Me volví de inmediato y tiré de Annabeth y Grover. Nos mezclamos entre la multitud.

—¿Qué está pasando? —quiso saber Annabeth—. ¿Estaba hablando del chihuahua del ascensor?

Les conté la historia de Quimera, Equidna, mi zambullida y el mensaje de la dama subacuática.

—¡Uau! —exclamó Grover—. ¡Tenemos que llevarte a Santa Mónica! No puedes ignorar una llamada de tu padre.
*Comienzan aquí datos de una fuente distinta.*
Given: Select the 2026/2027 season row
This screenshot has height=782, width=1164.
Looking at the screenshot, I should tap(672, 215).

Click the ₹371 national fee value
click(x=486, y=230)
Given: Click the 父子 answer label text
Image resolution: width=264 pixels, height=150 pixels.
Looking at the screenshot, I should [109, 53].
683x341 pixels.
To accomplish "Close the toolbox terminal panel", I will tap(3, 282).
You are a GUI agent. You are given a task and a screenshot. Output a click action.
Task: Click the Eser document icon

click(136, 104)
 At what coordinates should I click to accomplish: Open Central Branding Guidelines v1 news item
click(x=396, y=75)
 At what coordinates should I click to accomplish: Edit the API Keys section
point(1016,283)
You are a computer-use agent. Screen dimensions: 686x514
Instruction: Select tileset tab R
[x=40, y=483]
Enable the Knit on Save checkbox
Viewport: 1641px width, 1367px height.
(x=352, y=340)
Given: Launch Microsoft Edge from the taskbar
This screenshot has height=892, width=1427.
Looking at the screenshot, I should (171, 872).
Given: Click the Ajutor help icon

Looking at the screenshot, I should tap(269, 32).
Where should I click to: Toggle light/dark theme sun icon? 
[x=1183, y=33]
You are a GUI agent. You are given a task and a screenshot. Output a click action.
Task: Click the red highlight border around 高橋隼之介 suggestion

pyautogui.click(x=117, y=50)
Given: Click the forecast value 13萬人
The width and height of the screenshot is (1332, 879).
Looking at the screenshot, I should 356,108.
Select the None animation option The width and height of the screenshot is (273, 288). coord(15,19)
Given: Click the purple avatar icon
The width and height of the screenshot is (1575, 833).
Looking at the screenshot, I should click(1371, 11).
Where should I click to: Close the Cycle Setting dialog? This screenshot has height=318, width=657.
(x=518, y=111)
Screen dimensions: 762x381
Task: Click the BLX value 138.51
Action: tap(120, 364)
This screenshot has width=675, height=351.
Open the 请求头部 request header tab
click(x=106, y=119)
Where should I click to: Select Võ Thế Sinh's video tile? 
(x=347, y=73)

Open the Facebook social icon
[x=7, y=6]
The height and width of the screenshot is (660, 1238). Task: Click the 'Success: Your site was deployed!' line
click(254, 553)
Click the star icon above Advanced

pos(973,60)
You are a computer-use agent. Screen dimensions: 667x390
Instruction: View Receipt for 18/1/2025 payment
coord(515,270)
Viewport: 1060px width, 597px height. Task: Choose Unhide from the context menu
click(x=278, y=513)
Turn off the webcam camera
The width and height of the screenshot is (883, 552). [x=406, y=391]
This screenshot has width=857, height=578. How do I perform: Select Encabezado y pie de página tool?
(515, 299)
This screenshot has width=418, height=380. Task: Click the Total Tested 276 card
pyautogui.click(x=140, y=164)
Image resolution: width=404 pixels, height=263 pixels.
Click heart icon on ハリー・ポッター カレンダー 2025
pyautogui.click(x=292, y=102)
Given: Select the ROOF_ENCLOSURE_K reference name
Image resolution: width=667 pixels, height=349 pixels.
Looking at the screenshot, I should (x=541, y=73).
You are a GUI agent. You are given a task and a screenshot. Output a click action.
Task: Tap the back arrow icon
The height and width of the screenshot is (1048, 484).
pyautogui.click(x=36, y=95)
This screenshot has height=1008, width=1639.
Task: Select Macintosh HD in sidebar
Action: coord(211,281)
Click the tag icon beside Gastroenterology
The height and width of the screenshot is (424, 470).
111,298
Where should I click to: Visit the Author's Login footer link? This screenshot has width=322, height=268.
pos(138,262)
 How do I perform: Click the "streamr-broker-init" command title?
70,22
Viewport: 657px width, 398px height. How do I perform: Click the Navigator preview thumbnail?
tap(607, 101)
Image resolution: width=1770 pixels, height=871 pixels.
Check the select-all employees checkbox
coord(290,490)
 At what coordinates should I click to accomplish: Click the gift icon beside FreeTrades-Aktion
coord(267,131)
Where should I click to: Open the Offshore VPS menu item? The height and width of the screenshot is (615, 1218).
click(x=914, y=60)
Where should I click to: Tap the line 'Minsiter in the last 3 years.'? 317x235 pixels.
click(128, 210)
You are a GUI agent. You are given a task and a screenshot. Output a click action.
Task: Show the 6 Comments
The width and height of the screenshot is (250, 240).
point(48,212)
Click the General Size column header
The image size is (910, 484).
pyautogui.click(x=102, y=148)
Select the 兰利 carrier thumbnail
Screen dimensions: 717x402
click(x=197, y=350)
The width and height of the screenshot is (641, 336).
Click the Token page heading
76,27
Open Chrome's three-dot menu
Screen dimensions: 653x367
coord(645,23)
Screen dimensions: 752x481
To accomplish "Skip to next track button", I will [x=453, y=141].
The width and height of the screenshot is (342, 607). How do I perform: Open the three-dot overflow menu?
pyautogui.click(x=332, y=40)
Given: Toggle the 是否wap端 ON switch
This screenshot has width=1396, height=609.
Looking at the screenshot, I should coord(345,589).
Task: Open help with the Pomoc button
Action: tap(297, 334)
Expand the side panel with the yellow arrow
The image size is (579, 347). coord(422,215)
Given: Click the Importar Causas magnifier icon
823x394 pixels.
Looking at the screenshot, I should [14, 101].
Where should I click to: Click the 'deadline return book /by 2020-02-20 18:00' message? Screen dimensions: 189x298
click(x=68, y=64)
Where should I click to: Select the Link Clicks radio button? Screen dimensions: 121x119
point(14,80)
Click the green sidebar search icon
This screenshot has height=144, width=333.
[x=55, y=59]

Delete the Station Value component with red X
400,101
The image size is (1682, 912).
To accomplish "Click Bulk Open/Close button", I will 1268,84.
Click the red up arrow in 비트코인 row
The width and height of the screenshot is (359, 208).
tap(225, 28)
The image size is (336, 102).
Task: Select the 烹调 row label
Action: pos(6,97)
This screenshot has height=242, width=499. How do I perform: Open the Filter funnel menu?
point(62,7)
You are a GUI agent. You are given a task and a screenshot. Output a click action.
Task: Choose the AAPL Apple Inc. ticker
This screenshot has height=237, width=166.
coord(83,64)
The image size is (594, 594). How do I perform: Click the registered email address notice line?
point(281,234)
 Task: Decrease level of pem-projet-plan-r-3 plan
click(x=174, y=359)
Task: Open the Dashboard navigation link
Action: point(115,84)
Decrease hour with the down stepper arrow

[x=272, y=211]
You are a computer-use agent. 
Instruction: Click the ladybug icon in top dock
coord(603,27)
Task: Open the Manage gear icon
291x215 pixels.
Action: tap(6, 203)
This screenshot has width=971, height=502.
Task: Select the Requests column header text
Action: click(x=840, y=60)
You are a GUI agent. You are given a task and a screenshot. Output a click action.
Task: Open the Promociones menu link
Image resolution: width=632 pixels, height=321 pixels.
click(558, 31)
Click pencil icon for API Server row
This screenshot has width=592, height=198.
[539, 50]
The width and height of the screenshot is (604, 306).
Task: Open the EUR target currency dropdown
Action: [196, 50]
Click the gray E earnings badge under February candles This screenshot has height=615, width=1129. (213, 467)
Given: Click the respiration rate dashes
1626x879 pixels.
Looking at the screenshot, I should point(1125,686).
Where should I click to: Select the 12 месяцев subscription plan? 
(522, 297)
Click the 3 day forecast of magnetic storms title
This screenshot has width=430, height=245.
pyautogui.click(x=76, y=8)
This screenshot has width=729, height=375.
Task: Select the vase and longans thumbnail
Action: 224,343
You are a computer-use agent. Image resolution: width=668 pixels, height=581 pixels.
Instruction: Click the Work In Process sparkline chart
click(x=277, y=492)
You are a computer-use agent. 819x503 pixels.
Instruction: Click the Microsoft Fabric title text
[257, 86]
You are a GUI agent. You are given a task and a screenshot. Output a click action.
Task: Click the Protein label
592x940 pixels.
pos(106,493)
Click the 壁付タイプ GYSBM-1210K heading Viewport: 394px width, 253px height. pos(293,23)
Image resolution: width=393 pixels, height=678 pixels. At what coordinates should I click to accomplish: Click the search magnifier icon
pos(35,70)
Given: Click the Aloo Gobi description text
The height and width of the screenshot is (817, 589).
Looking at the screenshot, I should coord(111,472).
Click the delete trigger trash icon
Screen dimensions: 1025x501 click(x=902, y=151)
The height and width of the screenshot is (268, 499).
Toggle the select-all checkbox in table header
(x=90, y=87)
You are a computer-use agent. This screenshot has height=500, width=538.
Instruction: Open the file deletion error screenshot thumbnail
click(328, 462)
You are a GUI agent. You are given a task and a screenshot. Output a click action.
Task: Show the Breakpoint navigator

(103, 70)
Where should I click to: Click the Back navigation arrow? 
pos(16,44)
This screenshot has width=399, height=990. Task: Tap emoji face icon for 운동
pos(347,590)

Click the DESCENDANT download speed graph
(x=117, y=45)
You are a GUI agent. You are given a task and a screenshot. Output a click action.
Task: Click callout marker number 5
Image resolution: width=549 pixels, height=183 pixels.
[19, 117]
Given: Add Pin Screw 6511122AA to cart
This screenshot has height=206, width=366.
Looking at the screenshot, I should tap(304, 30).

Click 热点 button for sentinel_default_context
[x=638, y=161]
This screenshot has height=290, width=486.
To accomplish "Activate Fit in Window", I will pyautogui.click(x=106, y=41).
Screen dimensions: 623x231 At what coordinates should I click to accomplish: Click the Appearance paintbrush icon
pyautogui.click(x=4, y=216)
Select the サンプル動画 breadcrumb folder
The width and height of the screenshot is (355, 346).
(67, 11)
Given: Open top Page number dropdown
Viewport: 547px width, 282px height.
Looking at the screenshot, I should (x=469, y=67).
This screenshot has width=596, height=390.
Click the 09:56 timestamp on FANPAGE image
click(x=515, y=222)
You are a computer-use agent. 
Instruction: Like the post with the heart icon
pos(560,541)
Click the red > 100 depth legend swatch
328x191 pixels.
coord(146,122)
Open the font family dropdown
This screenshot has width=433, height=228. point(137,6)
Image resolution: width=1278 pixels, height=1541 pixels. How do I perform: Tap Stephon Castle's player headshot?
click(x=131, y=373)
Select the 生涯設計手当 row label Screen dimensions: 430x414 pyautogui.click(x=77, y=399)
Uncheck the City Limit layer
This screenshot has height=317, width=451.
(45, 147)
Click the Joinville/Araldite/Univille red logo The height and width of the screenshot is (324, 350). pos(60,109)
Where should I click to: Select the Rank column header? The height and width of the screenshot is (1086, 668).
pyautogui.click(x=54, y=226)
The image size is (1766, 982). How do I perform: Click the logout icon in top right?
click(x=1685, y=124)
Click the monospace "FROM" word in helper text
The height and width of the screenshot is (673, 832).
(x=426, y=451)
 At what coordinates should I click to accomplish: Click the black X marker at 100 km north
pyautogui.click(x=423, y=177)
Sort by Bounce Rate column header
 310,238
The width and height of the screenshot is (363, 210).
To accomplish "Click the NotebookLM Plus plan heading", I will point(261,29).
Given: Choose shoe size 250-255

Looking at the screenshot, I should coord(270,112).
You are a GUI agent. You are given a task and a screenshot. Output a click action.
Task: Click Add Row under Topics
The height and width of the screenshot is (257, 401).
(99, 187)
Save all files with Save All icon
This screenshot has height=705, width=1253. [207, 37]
Antes de que Annabeth pudiera responder, nos cruzamos con otro periodista que daba una noticia y casi me quedo helado cuando dijo:

—Percy Jackson. Eso es, Dan. El Canal Doce acaba de saber que el chico que podría haber causado esta explosión coincide con la descripción de un joven buscado por las autoridades en relación con un grave accidente de autobús en Nueva Jersey, hace tres días. Y se cree que el chico viaja en dirección al oeste. Aquí ofrecemos una foto de Percy Jackson para nuestros telespectadores.

Nos agachamos junto a la furgoneta de los informativos y nos metimos en un callejón.

—Primero tenemos que largarnos de la ciudad —le contesté a Grover.

De algún modo, conseguimos regresar a la estación del Amtrak sin que nos vieran. Subimos al tren justo antes de que saliera para Denver. El tren traqueteó hacia el oeste mientras caía la oscuridad y las luces de la policía seguían latiendo a nuestras espaldas en el cielo de San Luis.